**Provided data:**

+++

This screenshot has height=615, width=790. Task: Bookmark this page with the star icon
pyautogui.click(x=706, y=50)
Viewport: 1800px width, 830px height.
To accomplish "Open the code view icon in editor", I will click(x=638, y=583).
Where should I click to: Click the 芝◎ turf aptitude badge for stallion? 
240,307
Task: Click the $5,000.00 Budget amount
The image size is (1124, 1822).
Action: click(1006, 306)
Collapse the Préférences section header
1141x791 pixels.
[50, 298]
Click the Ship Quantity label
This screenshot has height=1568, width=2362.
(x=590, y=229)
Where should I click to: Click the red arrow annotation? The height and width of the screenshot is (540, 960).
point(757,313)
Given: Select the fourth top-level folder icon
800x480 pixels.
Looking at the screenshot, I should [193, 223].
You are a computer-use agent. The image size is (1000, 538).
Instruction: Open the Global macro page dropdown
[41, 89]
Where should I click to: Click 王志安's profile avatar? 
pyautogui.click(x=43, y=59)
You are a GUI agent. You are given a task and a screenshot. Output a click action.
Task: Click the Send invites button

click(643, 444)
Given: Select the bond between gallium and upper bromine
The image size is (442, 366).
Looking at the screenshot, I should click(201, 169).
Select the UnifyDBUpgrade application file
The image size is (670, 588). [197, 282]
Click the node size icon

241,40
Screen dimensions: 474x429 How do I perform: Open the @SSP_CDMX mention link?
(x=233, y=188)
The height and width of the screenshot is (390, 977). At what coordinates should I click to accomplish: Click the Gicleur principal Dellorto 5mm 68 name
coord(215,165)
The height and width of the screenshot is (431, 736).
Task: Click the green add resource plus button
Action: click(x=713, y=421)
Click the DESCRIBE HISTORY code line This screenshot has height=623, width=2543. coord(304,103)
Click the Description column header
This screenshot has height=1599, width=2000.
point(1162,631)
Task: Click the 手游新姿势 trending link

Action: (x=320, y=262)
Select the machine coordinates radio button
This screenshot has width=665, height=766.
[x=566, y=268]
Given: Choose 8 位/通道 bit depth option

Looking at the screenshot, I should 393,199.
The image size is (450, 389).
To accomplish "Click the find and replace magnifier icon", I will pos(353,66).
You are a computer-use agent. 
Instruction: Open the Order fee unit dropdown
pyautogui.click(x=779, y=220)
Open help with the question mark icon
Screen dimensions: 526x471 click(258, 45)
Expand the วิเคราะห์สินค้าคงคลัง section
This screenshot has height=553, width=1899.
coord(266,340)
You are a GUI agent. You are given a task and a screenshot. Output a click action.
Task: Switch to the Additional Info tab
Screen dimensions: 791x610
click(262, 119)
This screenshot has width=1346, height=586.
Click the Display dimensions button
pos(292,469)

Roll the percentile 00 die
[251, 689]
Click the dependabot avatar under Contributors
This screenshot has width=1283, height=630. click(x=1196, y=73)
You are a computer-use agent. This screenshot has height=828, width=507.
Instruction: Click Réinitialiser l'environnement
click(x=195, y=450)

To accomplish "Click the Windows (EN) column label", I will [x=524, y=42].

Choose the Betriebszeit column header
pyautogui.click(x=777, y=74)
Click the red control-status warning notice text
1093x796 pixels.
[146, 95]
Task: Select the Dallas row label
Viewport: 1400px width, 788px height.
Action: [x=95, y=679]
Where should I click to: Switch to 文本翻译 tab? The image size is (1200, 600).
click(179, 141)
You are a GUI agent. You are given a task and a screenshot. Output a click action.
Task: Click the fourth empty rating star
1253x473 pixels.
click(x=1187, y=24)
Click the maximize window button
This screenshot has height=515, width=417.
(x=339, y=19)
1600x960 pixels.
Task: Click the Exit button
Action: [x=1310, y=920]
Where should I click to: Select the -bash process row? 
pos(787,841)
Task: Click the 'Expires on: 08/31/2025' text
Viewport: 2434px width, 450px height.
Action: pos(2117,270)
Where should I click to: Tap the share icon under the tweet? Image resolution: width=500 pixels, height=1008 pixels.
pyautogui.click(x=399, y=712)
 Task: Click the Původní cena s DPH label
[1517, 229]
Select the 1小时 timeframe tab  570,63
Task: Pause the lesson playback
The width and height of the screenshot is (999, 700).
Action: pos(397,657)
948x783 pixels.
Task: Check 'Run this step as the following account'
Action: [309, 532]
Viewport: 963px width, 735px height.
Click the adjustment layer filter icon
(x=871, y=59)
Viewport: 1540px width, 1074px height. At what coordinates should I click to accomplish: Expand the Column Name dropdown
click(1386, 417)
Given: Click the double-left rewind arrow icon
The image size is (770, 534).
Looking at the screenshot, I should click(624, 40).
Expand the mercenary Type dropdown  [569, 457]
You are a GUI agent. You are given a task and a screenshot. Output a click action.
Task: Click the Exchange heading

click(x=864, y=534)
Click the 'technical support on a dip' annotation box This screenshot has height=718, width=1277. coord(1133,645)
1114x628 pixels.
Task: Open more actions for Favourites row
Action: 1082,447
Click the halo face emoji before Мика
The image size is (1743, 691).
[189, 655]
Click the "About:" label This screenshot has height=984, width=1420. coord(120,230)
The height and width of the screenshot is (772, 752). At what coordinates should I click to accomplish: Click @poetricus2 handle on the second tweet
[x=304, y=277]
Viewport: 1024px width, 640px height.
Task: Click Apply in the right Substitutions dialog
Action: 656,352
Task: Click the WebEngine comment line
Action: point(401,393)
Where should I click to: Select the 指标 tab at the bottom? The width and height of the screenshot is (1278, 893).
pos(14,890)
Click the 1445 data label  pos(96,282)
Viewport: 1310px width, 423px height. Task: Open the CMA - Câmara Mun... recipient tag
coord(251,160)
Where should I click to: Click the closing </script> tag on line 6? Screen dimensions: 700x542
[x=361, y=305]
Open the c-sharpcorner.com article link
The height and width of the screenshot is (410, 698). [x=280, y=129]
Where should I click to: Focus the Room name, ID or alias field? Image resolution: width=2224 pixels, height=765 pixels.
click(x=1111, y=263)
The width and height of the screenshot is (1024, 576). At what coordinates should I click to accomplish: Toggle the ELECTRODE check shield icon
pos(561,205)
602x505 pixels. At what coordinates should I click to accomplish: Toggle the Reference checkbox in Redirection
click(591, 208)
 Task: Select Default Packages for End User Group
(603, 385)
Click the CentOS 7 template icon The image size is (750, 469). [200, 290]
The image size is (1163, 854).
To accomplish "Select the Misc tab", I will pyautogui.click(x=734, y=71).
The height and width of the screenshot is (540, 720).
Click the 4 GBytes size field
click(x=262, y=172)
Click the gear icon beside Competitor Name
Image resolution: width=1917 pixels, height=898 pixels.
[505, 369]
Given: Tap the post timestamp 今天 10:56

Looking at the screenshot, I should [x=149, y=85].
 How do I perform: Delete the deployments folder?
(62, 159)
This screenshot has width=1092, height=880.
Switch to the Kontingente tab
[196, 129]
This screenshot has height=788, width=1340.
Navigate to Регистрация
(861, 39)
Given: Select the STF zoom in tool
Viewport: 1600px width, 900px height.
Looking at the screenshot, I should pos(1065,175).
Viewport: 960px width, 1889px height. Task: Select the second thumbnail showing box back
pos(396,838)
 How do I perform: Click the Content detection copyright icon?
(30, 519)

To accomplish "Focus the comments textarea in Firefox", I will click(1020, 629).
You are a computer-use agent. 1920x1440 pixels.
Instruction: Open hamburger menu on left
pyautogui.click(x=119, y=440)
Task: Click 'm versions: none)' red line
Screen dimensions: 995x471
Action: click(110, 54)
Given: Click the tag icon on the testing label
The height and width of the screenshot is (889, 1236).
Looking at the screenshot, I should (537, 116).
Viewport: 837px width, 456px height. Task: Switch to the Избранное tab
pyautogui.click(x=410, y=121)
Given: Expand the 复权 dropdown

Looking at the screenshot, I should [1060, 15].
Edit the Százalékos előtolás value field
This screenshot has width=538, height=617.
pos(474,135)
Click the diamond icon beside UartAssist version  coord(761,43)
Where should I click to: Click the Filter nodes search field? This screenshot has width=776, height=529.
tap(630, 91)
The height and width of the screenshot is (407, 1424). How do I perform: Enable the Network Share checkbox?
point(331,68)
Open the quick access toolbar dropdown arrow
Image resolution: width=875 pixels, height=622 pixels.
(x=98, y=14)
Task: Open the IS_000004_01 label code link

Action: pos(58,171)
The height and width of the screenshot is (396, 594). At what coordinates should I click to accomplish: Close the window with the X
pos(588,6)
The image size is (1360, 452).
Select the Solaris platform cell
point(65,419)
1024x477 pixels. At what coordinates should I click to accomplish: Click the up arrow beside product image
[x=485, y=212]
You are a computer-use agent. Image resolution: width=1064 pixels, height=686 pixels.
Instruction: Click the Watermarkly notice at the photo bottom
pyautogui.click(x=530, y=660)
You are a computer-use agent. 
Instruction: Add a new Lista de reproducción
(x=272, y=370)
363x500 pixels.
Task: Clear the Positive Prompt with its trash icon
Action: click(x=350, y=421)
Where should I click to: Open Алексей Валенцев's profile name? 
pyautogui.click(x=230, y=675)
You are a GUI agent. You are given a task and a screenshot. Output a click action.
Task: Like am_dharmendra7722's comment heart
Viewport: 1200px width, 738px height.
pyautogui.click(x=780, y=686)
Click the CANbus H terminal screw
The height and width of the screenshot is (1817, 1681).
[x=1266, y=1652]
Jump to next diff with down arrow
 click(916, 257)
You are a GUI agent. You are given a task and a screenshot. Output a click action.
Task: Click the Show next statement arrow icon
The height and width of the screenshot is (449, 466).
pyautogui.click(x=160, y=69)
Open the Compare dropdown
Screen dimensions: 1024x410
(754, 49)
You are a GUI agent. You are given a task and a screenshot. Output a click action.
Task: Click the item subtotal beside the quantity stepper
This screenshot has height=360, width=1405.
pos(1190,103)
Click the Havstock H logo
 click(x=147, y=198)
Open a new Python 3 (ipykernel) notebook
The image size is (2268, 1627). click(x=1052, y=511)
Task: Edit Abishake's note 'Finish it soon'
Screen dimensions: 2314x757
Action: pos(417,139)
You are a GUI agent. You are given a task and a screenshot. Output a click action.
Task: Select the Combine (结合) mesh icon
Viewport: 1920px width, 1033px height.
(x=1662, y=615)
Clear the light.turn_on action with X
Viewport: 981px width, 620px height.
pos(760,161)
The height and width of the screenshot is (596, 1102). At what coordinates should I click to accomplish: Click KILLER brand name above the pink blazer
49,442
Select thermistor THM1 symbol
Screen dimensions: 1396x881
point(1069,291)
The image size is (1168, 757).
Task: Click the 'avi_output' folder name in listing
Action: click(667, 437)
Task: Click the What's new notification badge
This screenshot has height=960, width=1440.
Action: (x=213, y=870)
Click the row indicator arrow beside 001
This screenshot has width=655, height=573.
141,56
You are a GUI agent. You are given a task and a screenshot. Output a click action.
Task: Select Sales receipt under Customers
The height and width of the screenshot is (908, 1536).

+++

Would you quote everything above from the line containing "1024x477 pixels. At" down to the line containing "Task: Click the Show"? Include both of those lines and nothing else.

1024x477 pixels. At what coordinates should I click to accomplish: Click the up arrow beside product image
[x=485, y=212]
You are a computer-use agent. Image resolution: width=1064 pixels, height=686 pixels.
Instruction: Click the Watermarkly notice at the photo bottom
pyautogui.click(x=530, y=660)
You are a computer-use agent. 
Instruction: Add a new Lista de reproducción
(x=272, y=370)
363x500 pixels.
Task: Clear the Positive Prompt with its trash icon
Action: click(x=350, y=421)
Where should I click to: Open Алексей Валенцев's profile name? 
pyautogui.click(x=230, y=675)
You are a GUI agent. You are given a task and a screenshot. Output a click action.
Task: Like am_dharmendra7722's comment heart
Viewport: 1200px width, 738px height.
pyautogui.click(x=780, y=686)
Click the CANbus H terminal screw
The height and width of the screenshot is (1817, 1681).
[x=1266, y=1652]
Jump to next diff with down arrow
 click(916, 257)
You are a GUI agent. You are given a task and a screenshot. Output a click action.
Task: Click the Show next statement arrow icon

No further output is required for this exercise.